À minima, il apparaît que la capacité des locuteur·trices à s’exprimer est intimement liée au territoire dans lequel ils et elles se trouvent. Cela est particulièrement marqué dans les articles qui évoquent un phénomène de mobilité. Il en est ainsi du parcours migratoire d’Abdelhakk (M. Rostom) et du voyage d’Evans (S. Lemeunier) les conduisant respectivement à traverser plusieurs pays au sein des continents africain et européen : le Niger, la Libye, Malte pour l’un, l’Italie, l’Autriche pour l’autre, la France pour tous deux. Un parallèle peut être ici établi avec l’article d’Ophélie Lecuyer puisqu’il y est question du déplacement des soldats grecs vers la Perse, aux marges du continent asiatique, dans le cadre de l’expédition antique des Dix-Mille. Le contexte plurilinguistique, lié à la diversité spatiale, rend nécessaire la présence d’un interprète pour sortir d’un épisode de crise diplomatique. Dans d’autres articles, l’espace est l’objet même des prises ou crises de la parole. En effet, l’article de Margot Garcin met en exergue la capacité d’un type d’espace, nommément le cimetière, à donner lieu à des paroles singulières. Les articles de Charlotte Schwarzinger et Nadège Dessia Sea montrent comment l’espace urbain, du fait des événements politiques qui y ont lieu, favorise la parole ou nuit à son expression. L’article de Martina Tuscano porte quant à lui sur un type de dispositif, les « projets alimentaires territoriaux », qui ont pour vocation de s’inscrire dans un territoire donné afin d’y favoriser le développement de l’agriculture.
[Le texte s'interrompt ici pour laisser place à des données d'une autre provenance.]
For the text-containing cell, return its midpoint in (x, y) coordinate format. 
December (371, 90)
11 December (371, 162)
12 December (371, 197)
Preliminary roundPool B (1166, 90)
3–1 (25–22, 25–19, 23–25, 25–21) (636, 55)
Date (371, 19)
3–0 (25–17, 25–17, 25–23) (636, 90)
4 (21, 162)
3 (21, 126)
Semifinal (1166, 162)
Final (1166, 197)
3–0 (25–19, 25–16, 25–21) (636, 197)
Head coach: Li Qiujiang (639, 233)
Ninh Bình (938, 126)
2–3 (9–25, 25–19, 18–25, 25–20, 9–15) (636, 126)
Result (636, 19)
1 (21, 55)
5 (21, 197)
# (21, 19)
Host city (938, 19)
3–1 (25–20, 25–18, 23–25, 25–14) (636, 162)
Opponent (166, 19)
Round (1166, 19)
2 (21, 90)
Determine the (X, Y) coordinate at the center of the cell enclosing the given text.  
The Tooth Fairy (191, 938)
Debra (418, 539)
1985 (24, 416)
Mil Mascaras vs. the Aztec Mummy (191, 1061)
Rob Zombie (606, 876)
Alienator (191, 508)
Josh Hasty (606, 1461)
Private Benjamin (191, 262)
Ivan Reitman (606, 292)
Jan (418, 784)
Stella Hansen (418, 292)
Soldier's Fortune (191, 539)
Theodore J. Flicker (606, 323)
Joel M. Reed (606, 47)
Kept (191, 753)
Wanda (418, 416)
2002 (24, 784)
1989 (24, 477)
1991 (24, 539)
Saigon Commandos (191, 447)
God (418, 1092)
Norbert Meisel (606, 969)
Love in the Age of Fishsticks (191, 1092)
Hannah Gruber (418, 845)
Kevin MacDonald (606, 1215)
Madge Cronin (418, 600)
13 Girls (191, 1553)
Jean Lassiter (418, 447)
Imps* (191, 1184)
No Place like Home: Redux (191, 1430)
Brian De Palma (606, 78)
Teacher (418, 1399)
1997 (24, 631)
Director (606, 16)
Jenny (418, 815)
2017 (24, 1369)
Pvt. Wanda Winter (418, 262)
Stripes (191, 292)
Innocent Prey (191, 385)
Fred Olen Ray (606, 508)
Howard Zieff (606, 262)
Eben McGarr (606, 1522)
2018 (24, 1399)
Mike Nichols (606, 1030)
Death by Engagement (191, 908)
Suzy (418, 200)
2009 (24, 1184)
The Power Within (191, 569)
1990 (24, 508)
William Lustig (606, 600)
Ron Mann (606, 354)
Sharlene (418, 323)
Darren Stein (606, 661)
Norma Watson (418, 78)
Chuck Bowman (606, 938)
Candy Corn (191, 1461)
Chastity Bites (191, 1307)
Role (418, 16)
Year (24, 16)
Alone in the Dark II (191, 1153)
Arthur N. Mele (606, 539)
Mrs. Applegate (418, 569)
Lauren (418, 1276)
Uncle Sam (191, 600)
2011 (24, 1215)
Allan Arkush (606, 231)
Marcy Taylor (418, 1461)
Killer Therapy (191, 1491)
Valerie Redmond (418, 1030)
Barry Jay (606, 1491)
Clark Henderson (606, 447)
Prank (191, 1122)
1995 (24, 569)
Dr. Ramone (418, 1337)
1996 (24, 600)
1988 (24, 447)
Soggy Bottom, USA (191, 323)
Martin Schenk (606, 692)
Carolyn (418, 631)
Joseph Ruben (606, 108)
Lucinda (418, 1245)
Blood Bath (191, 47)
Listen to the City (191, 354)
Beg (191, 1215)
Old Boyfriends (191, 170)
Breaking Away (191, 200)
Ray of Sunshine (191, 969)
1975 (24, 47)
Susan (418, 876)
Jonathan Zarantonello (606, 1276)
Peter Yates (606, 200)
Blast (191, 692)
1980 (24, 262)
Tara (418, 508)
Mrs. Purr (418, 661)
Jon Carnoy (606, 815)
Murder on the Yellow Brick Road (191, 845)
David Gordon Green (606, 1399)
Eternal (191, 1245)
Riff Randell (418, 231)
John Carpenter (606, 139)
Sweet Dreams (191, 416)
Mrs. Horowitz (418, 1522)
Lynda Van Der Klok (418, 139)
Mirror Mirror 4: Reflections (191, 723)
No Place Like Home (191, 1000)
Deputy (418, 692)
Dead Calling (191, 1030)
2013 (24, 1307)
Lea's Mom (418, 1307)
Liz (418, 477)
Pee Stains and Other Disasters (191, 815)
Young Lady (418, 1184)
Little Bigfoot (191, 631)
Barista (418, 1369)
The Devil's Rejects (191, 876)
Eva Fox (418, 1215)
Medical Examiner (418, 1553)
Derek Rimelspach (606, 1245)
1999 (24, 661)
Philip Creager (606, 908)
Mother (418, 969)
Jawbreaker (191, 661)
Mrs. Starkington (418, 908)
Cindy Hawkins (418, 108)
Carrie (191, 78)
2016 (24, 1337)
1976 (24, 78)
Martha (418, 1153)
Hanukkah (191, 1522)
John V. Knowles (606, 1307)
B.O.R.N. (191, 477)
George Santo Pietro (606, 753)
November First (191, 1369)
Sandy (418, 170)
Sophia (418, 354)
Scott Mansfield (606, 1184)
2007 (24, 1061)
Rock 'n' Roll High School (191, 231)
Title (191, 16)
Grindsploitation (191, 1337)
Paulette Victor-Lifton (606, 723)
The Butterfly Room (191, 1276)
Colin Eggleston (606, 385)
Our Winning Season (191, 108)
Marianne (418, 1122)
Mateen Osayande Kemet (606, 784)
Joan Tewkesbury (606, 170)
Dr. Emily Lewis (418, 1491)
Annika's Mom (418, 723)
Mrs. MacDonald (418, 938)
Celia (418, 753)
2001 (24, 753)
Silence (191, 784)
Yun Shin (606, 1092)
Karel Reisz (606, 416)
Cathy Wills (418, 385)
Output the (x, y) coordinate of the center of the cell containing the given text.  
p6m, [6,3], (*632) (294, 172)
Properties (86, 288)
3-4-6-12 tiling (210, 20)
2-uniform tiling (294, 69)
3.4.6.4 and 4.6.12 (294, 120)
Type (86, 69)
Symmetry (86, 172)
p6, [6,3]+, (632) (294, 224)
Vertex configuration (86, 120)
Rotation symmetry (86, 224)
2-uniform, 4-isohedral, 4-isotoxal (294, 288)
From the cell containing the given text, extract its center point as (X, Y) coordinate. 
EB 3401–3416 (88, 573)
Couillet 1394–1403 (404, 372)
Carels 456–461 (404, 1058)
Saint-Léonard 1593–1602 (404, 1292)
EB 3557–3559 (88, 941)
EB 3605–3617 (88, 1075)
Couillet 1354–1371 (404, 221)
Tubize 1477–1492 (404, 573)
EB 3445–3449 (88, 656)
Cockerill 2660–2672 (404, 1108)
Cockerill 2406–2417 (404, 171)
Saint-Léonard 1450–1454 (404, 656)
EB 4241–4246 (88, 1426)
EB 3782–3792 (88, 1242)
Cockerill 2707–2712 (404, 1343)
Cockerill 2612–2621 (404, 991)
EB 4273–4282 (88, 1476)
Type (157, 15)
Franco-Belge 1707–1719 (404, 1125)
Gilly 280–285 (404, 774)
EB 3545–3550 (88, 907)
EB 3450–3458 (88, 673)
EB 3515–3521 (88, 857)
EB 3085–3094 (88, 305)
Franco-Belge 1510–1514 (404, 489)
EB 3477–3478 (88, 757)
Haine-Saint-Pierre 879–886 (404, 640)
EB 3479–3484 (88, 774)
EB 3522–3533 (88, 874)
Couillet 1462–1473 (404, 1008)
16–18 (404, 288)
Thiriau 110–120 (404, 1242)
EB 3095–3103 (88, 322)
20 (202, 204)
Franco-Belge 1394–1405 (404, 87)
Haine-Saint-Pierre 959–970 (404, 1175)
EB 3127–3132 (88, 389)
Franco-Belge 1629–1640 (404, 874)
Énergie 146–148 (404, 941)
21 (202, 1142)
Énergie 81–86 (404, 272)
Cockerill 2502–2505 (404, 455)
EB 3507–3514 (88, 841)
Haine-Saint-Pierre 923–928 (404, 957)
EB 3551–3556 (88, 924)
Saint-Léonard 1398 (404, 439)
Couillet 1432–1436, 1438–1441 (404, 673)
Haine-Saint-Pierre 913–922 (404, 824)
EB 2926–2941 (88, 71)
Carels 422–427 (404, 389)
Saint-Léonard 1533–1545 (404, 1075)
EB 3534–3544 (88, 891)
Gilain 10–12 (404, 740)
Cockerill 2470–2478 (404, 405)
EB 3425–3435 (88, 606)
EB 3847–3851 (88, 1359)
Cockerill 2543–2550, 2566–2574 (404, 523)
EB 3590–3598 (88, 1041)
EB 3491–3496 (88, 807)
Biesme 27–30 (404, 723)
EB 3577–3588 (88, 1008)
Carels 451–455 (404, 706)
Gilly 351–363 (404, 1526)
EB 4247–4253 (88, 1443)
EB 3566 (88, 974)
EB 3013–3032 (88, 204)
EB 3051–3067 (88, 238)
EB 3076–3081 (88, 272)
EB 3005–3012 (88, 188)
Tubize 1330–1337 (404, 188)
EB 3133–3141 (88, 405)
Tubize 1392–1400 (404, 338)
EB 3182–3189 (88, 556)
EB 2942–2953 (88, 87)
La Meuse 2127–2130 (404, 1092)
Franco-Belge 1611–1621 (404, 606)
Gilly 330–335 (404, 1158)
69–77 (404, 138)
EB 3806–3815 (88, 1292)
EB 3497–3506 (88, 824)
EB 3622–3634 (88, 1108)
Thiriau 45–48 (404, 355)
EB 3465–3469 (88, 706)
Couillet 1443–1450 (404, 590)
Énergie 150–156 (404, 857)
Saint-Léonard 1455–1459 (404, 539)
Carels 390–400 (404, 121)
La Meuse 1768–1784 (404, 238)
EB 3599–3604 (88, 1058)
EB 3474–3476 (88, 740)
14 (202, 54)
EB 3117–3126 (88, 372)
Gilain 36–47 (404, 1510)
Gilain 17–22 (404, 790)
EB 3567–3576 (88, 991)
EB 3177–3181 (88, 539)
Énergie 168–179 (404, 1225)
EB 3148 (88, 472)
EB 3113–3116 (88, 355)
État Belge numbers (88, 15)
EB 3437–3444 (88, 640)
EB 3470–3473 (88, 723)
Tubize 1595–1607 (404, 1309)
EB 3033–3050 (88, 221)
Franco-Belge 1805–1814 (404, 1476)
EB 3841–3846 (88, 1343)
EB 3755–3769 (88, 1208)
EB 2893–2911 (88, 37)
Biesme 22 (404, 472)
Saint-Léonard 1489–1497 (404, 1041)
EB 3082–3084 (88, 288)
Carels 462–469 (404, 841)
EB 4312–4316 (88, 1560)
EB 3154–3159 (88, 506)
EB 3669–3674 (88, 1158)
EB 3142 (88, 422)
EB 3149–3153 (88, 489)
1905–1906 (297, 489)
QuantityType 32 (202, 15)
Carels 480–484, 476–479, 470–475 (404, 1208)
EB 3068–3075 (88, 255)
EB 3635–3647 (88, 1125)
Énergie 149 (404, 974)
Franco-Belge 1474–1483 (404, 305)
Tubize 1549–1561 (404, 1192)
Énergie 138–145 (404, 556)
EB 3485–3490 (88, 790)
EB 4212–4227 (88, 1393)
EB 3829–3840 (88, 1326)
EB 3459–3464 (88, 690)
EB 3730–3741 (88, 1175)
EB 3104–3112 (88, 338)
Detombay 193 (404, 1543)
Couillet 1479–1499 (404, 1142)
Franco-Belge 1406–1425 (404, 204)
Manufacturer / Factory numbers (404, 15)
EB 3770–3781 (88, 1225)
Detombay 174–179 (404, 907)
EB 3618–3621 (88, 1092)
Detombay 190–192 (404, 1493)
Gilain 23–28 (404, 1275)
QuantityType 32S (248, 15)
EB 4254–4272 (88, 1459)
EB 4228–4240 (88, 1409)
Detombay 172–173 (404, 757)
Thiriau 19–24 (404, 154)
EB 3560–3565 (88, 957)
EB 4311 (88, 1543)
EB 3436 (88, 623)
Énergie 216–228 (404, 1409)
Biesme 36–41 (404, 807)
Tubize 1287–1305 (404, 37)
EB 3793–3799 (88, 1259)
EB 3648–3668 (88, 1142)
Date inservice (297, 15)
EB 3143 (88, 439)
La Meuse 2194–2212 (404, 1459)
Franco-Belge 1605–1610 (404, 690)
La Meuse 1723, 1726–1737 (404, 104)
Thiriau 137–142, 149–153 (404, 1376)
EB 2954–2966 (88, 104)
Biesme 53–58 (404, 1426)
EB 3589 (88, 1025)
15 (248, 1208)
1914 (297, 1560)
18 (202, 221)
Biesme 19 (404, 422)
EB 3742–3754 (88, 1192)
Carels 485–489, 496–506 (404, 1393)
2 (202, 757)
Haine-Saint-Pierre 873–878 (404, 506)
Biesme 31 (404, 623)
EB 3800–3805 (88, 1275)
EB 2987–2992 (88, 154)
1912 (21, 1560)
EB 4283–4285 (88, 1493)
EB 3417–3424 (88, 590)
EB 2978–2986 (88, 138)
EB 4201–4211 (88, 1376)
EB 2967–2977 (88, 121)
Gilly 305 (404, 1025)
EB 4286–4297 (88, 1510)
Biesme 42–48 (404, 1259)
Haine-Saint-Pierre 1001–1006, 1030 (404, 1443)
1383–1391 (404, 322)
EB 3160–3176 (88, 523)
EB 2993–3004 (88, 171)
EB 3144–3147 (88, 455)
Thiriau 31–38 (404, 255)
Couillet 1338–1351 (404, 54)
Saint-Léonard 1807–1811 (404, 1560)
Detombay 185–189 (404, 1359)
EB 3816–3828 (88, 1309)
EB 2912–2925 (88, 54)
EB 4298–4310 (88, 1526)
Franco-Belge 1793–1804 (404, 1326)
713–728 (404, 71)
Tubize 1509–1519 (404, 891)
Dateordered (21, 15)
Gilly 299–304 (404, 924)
Nous pouvons par ailleurs déceler dans certaines contributions une approche éminemment géographique, où espace et parole sont intrinsèquement liés, invitant même à une réflexion sur une géographie du langage, un champ encore peu exploré. À ce sujet, deux articles ont particulièrement retenu notre attention. Afin de redonner pleine parole aux sourd·e·s, Mélanie Joseph crée un espace dans lequel ils pourront pleinement s’exprimer, loin de la marginalisation quotidienne de leur langue. À travers son analyse du roman de Williams, Samantha Lemeunier met quant à elle en évidence les effets du territoire sur le langage et nous propose une véritable cartographie de la parole en crise.
Conclusion
Ce premier numéro, consacré aux « prises et crises de la parole », invite le lectorat à un voyage dans le temps et l’espace. Les contributions du numéro montrent que la question de la crise est tout aussi centrale que celle de la parole. Elles mettent en exergue ce que produit une situation de crise sur une prise de parole, et inversement, comment cette dernière peut conduire à une situation de crise ou à sa résolution. Le langage est loin d’être un objet figé que l’on intériorise passivement, il est vivant, évolue et se recompose au fil du parcours des locuteur·trices qu’ils ou elles soient fictif·ves ou réel·les. La parole est ainsi un message que l’on prend, reprend, reporte ou rapporte. L’étude du rôle de l’interprète dans des situations de crise diplomatique montre que la parole est ici salvatrice. La figure d’intermédiation est aussi très présente dans la recherche. La parole orale ou écrite que le ou la chercheur·e sélectionne, analyse et restitue est précieuse et ce travail doit se faire dans le respect des locuteur·trices. Enfin, ce premier numéro montre que la recherche sur la parole ouvre des champs de réflexion et des espaces de parole et de discussion transnationaux, multilingues et pluridisciplinaires. La dimension géographique de la parole et du langage est transversale à toutes ces contributions, offrant des pistes de réflexion complémentaires à l’appel initial. La richesse des objets et des matériaux présents dans ce numéro ouvre ainsi vers des perspectives plus larges sur la force de la parole, qu’elle soit critique, en crise ou apaisante.